Kaplan Allen P, Greaves Malcolm W
Department of Medicine, Medical University of South Carolina, Charleston, South Carolina, USA.
J Am Acad Dermatol. 2005 Sep;53(3):373-88; quiz 389-92. doi: 10.1016/j.jaad.2004.09.032.
Although first described more than 130 years ago, the pathophysiology, origin, and management of the several types of angioedema are poorly understood by most dermatologists. Although clinically similar, angioedema can be caused by either mast cell degranulation or activation of kinin formation. In the former category, allergic and nonsteroidal anti-inflammatory drug-induced angioedema are frequently accompanied by urticaria. Idiopathic chronic angioedema is also usually accompanied by urticaria, but can occur without hives. In either case, an autoimmune process leading to dermal mast cell degranulation occurs in some patients. In these patients, histamine-releasing IgG anti-FcepsilonR1 autoantibodies are believed to be the cause of the disease, removal or suppression by immunomodulation being followed by remission. Angiotensin-converting enzyme inhibitor-induced angioedema is unaccompanied by hives, and is caused by the inhibition of enzymatic degradation of tissue bradykinin. Hereditary angioedema, caused by unchecked tissue bradykinin formation, is recognized biochemically by a low plasma C'4 and low quantitative or functional C'1 inhibitor. Progress has now been made in understanding the molecular genetic basis of the two isoforms of this dominantly inherited disease. Recently, a third type of hereditary angioedema has been defined by several groups. Occurring exclusively in women, it is not associated with detectable abnormalities of the complement system. Angioedema caused by a C'1 esterase inhibitor deficiency can also be acquired in several clinical settings, including lymphoma and autoimmune connective tissue disease. It can also occur as a consequence of specific anti-C'1 esterase autoantibodies in some patients. We have reviewed the clinical features, diagnosis, and management of these different subtypes of angioedema.

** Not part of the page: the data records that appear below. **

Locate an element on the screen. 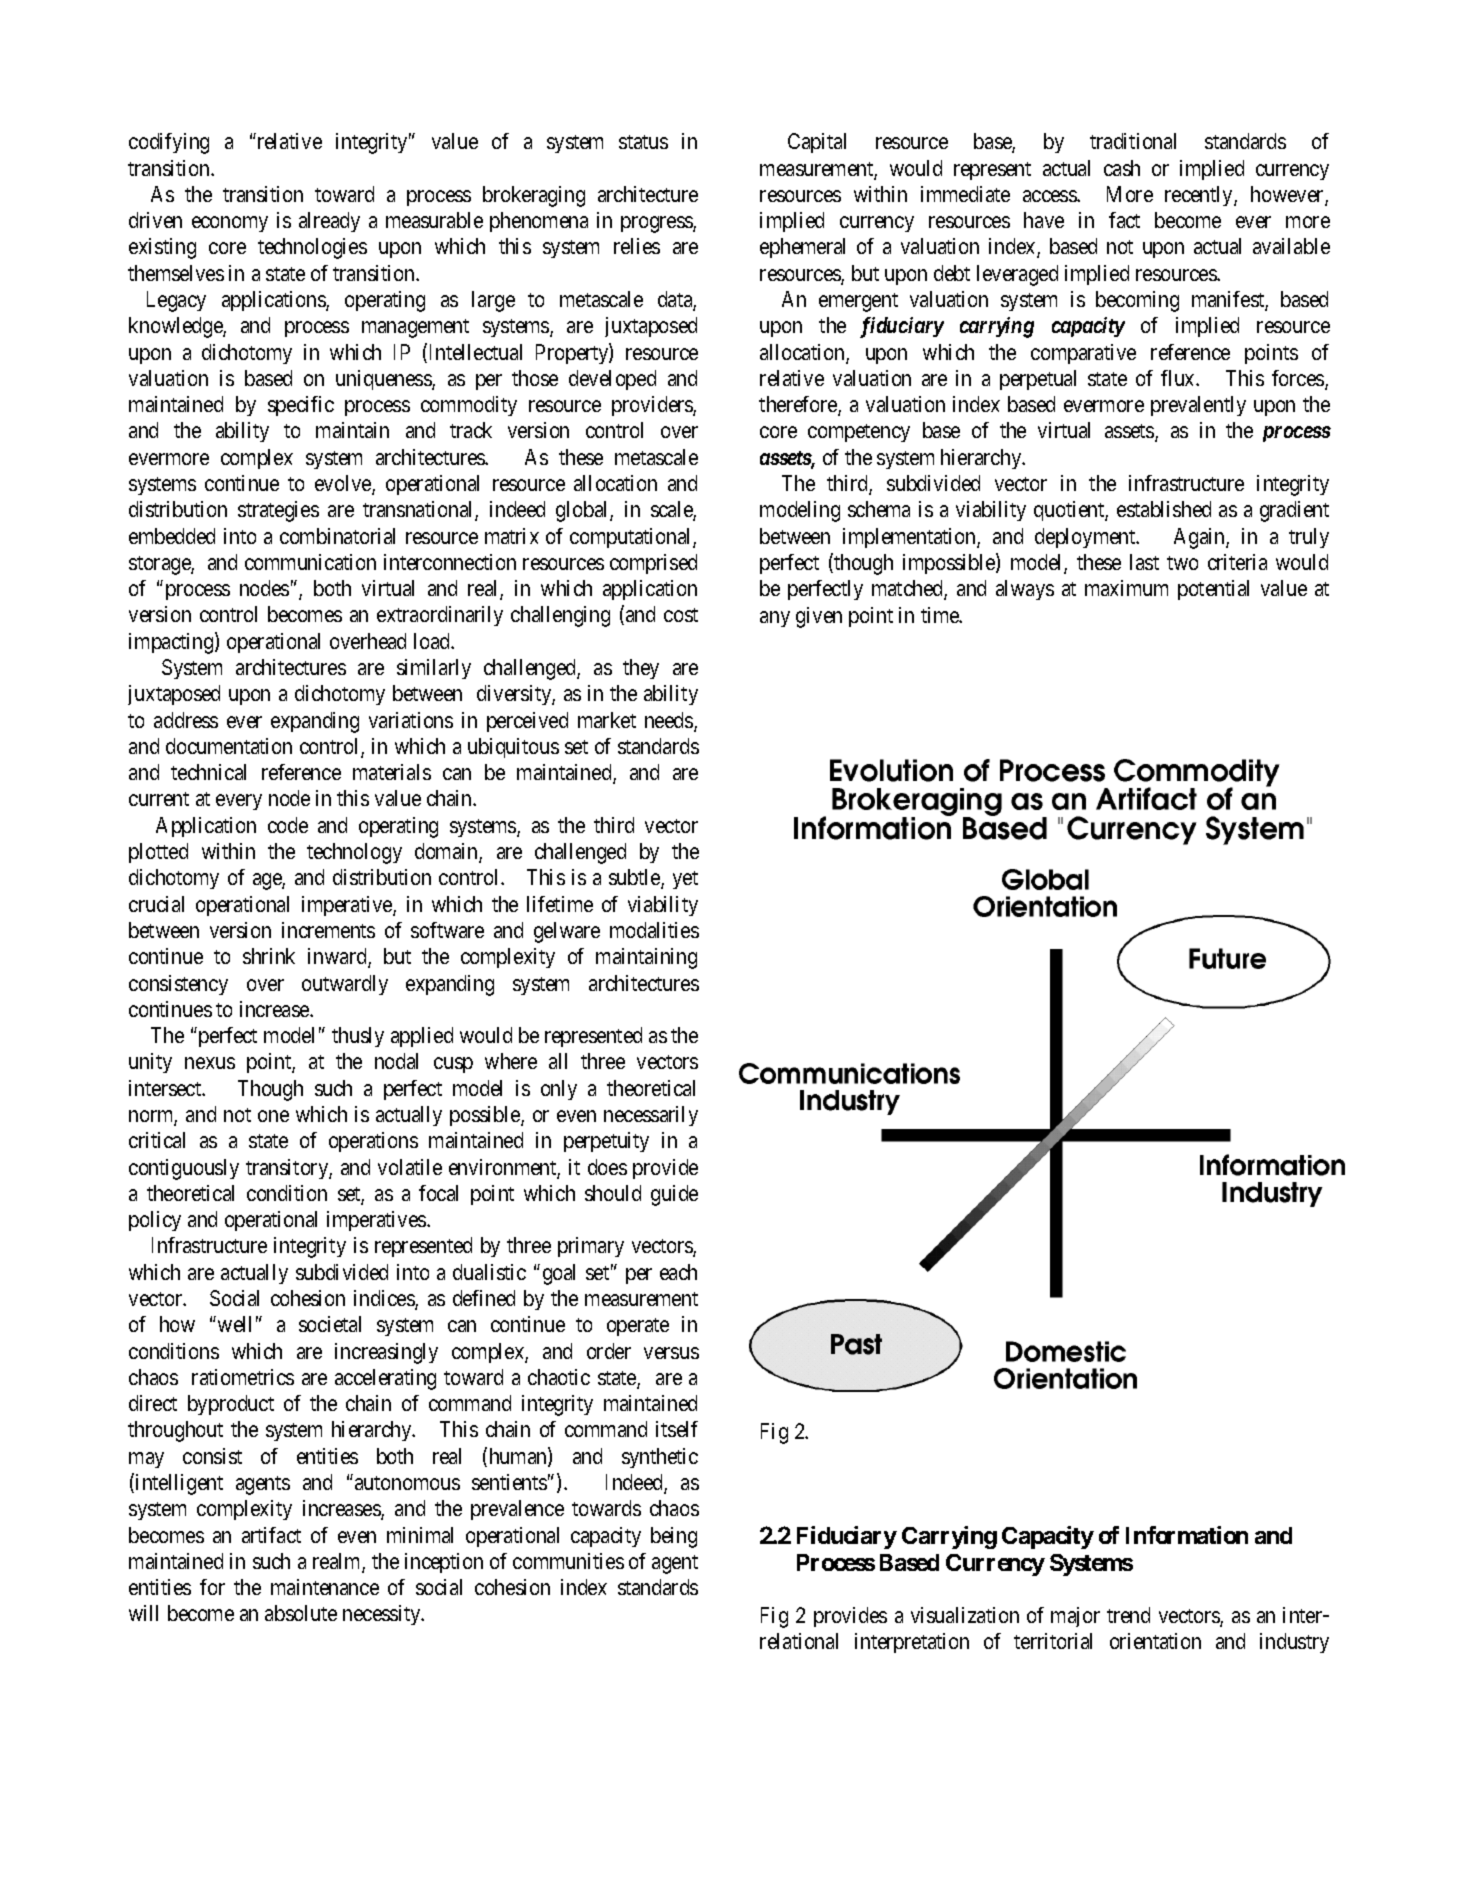 This screenshot has width=1458, height=1886. status is located at coordinates (643, 142).
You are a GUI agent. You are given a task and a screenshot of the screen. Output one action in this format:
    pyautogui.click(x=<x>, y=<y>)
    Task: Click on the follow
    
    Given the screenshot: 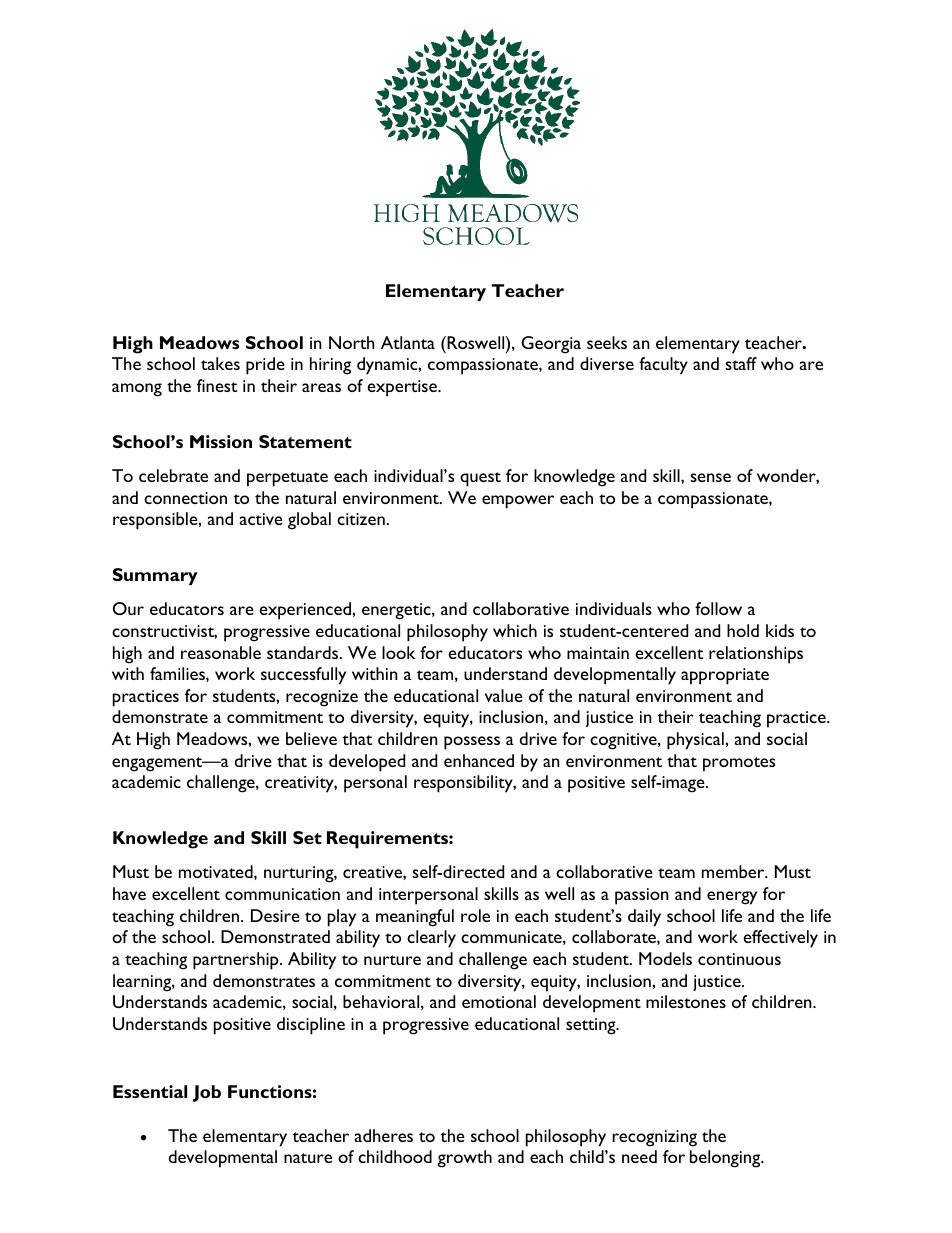 What is the action you would take?
    pyautogui.click(x=718, y=608)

After completing this learning activity, participants should be aware of the classification, causes, and differential diagnosis of angioedema, the molecular basis of hereditary and non-hereditary forms of angioedema, and be able to formulate a pathophysiology-based treatment strategy for each of the subtypes of angioedema.
尽管血管性水肿早在130多年前就被首次描述,但大多数皮肤科医生对几种类型血管性水肿的病理生理学、起源及治疗了解甚少。血管性水肿虽然在临床上相似,但可由肥大细胞脱颗粒或激肽形成激活引起。在前一类中,过敏性和非甾体抗炎药诱导的血管性水肿常伴有荨麻疹。特发性慢性血管性水肿通常也伴有荨麻疹,但也可在无风疹块的情况下发生。在这两种情况下,一些患者会发生导致真皮肥大细胞脱颗粒的自身免疫过程。在这些患者中,释放组胺的IgG抗FcepsilonR1自身抗体被认为是疾病的病因,通过免疫调节去除或抑制后病情缓解。血管紧张素转换酶抑制剂诱导的血管性水肿不伴有风疹块,由组织缓激肽的酶促降解受抑制引起。遗传性血管性水肿由不受控制的组织缓激肽形成引起,通过低血浆C'4以及低定量或功能性C'1抑制剂在生化上得以识别。目前在了解这种显性遗传病两种亚型的分子遗传基础方面已取得进展。最近,几个研究小组定义了第三种类型的遗传性血管性水肿。它仅发生于女性,与补体系统可检测到的异常无关。由C'1酯酶抑制剂缺乏引起的血管性水肿也可在多种临床情况下获得,包括淋巴瘤和自身免疫性结缔组织病。在一些患者中,它也可能是特定抗C'1酯酶自身抗体导致的结果。我们回顾了这些不同亚型血管性水肿的临床特征、诊断及治疗。
完成本学习活动后,参与者应了解血管性水肿的分类、病因及鉴别诊断,遗传性和非遗传性血管性水肿的分子基础,并能够为每种血管性水肿亚型制定基于病理生理学的治疗策略。